## ASSIGNED TASK 1
Can you copy out the records from the line with "This screenshot has height=2412, width=1084." to the line with "more-button: ··· is", keeping both of those lines and reproducing each line without changes? Leave the pictures out of your copy.
—————
Santa Clara Law Review
During the first months of 2018, two short pieces on legal education were published. One reported on the results of a survey of college graduates, law school graduates, and holders of other advanced degrees. The study found that today’s law graduates were less likely than pre-recession counterparts to report that the J.D. degree was worth the cost and more likely to have second thoughts about the decision to go to law school. The findings prompted Aaron Taylor, executive director of the Access Lex Center for Legal Education Excellence, to conclude that there are “two distinct worlds of law graduates” made up of “[t]he ones who graduated during and after the recession [that began in 2008]. Those in the former group paid less for their degrees and they had an easier time finding good employment. The latter group paid more and had a harder time finding good employment.”
The second piece was an open letter to Harvard law students from alumnus Ralph Nader. Nader’s letter, decried his alma mater’s failure to recognize obligations of public service that come with being part of a learned profession. He urged students to become aware of “the distinction between charity and justice.” As he explained, “charitable work by lawyers is about immediate assistance, while advancing justice is structural work that foresees and forestalls the conditions that give rise to the ever-growing need for charity.” He exhorted students not to “trivialize your estimable talents for lucrative returns” because “[k]eeping your conscience at home while selling your talents is a very high price to pay during the fifty years or so you will practice law.” He recommended that students be broadly curious and “passionately attach [themselves] to some mission for more structural justice.”
—————
## ASSIGNED TASK 2
Summarize the law review text in three sentences.

## INPUT DATA
—————
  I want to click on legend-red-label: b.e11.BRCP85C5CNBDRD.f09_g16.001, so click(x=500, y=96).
—————
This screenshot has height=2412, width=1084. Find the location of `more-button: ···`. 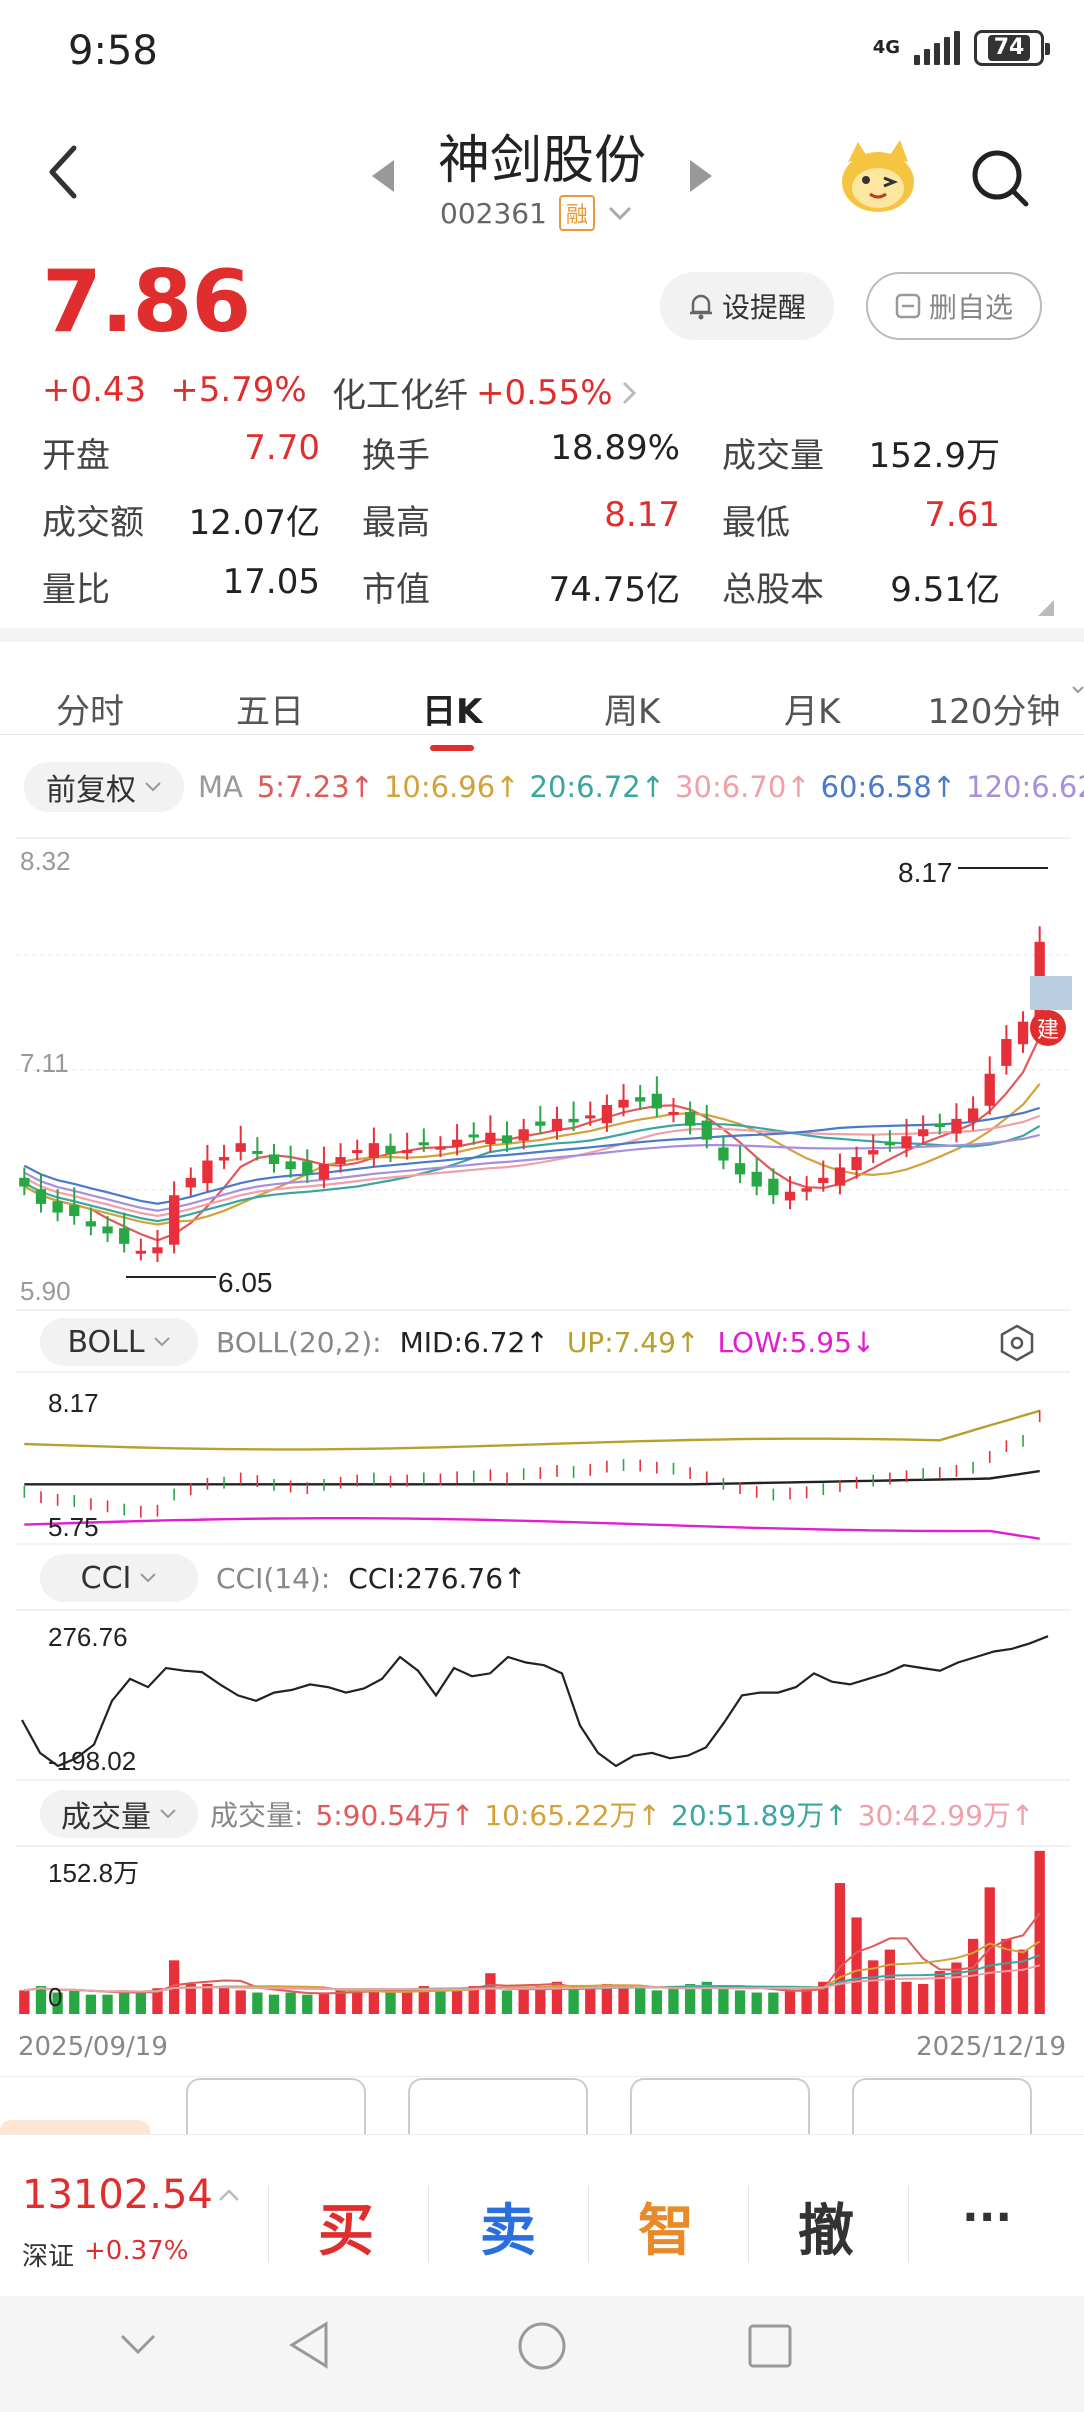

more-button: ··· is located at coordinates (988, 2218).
—————
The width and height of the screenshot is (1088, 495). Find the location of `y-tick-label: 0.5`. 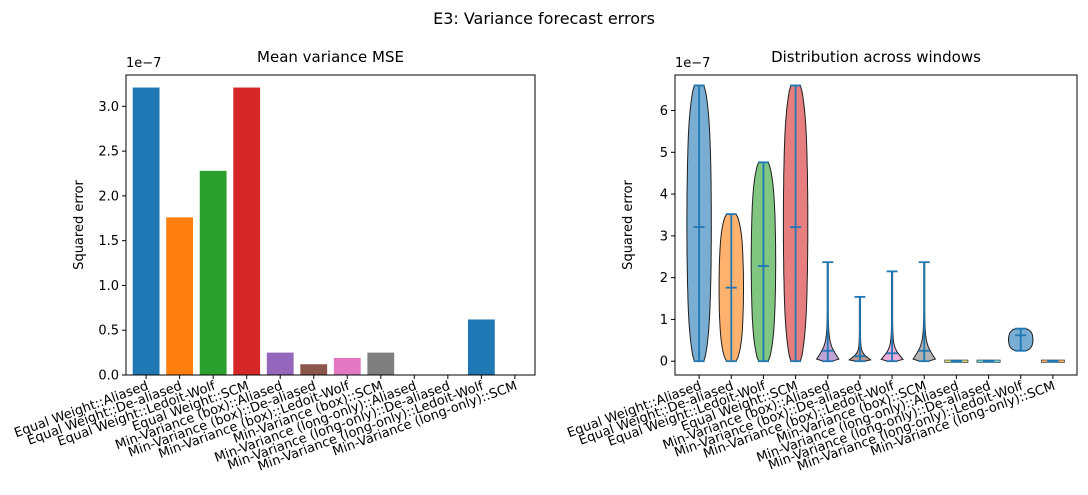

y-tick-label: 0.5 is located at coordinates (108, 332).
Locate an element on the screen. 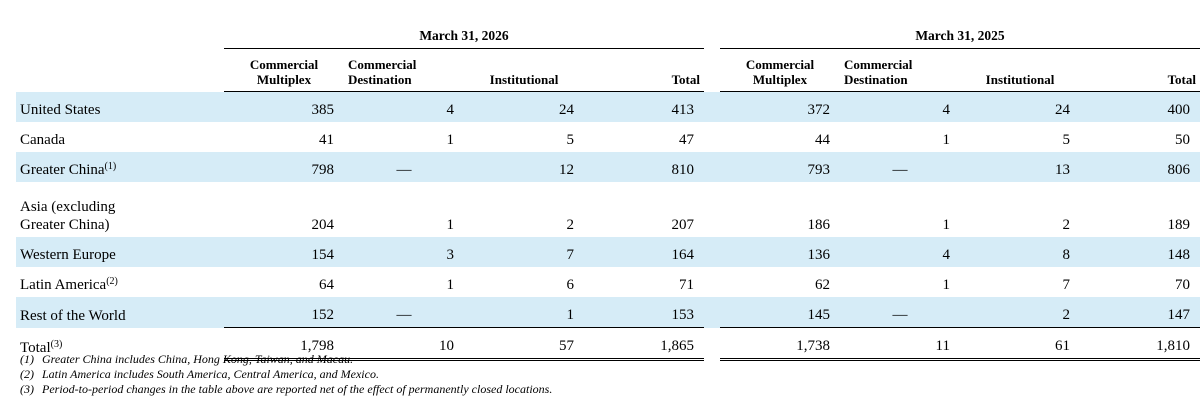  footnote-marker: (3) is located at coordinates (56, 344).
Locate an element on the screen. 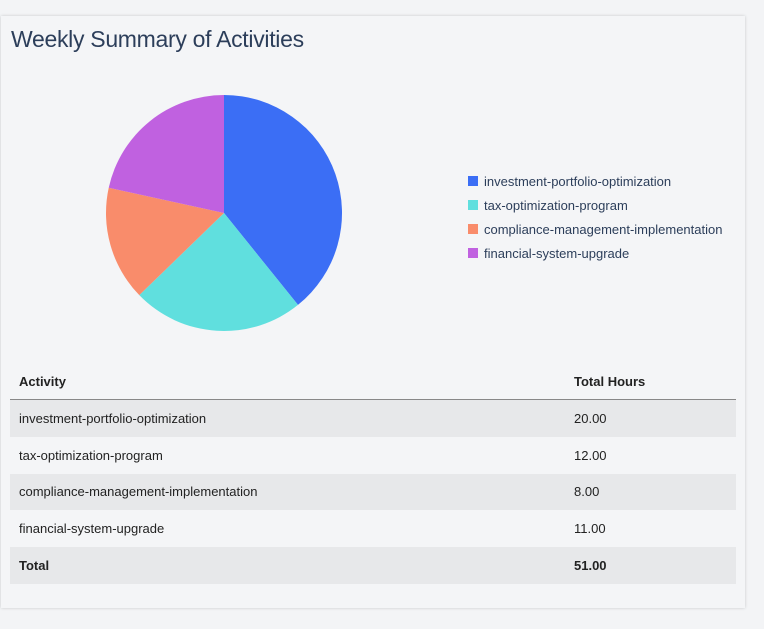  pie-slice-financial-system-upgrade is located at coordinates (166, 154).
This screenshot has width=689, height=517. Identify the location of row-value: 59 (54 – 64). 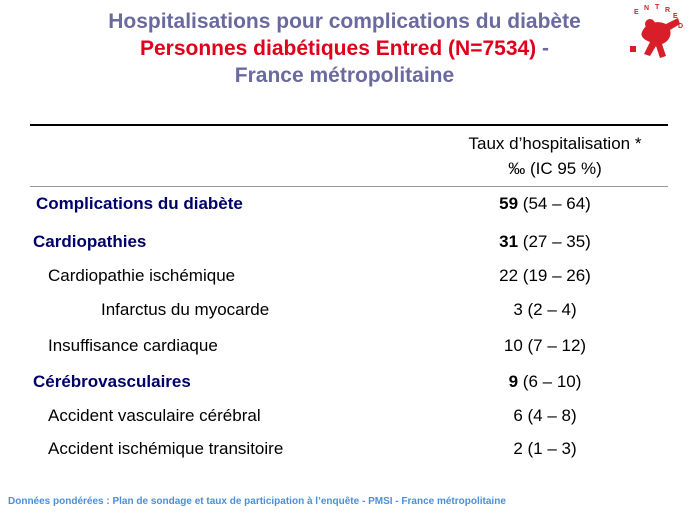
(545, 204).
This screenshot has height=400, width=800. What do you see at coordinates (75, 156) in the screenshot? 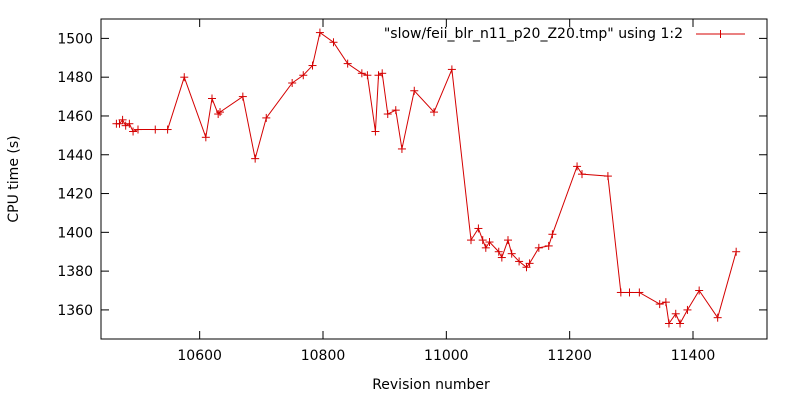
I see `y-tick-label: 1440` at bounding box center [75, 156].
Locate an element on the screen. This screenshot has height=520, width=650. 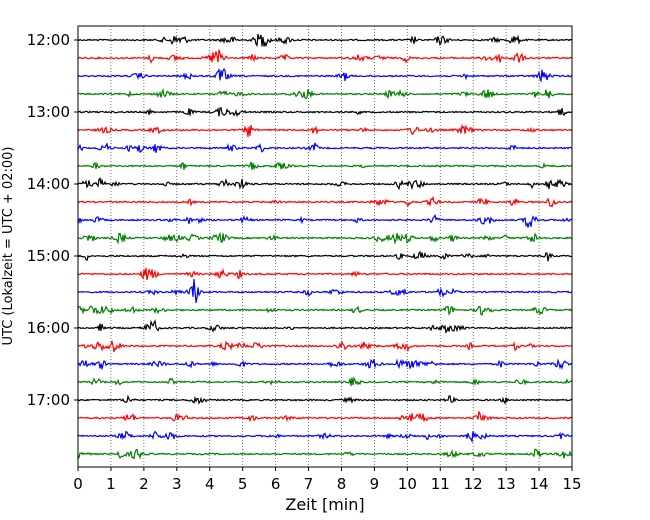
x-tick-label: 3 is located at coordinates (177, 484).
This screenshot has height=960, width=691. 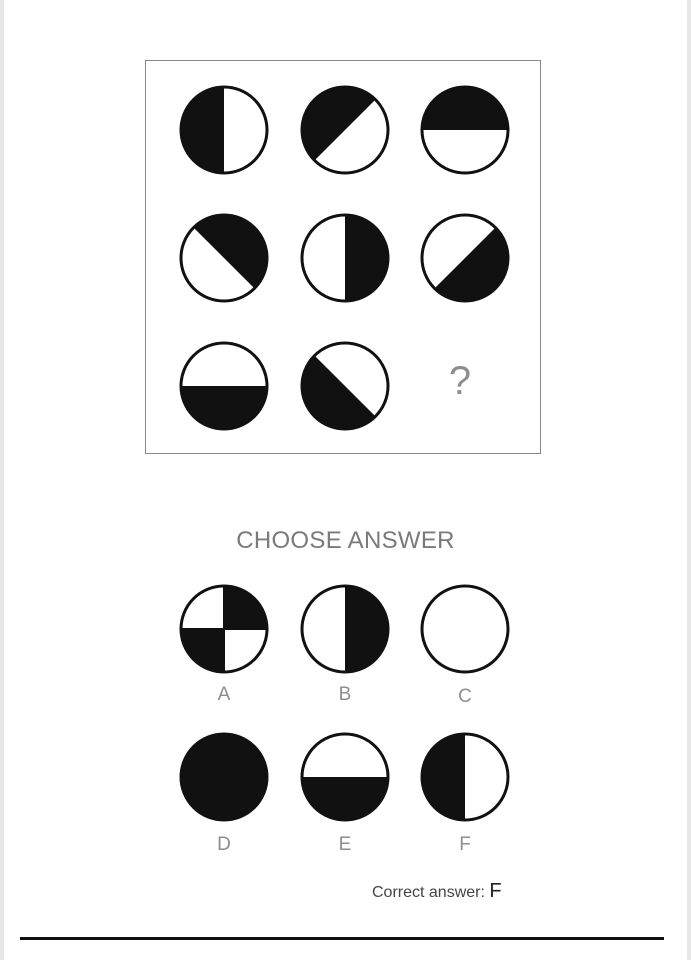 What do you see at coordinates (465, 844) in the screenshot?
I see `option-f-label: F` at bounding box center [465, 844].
—————
## WORKED SOLUTION 1
This screenshot has height=2412, width=1084. Find the location of `more-button: ···`. 

more-button: ··· is located at coordinates (988, 2218).

## WORKED SOLUTION 2
In early 2018, two short pieces on legal education were published. One reported a survey finding that today's law graduates were less likely than pre-recession graduates to say the J.D. was worth the cost and more likely to have second thoughts about attending law school. The other was Ralph Nader's open letter to Harvard law students, which criticized the school's failure to recognize the public service obligations of a learned profession and urged students to commit to structural justice rather than lucrative returns.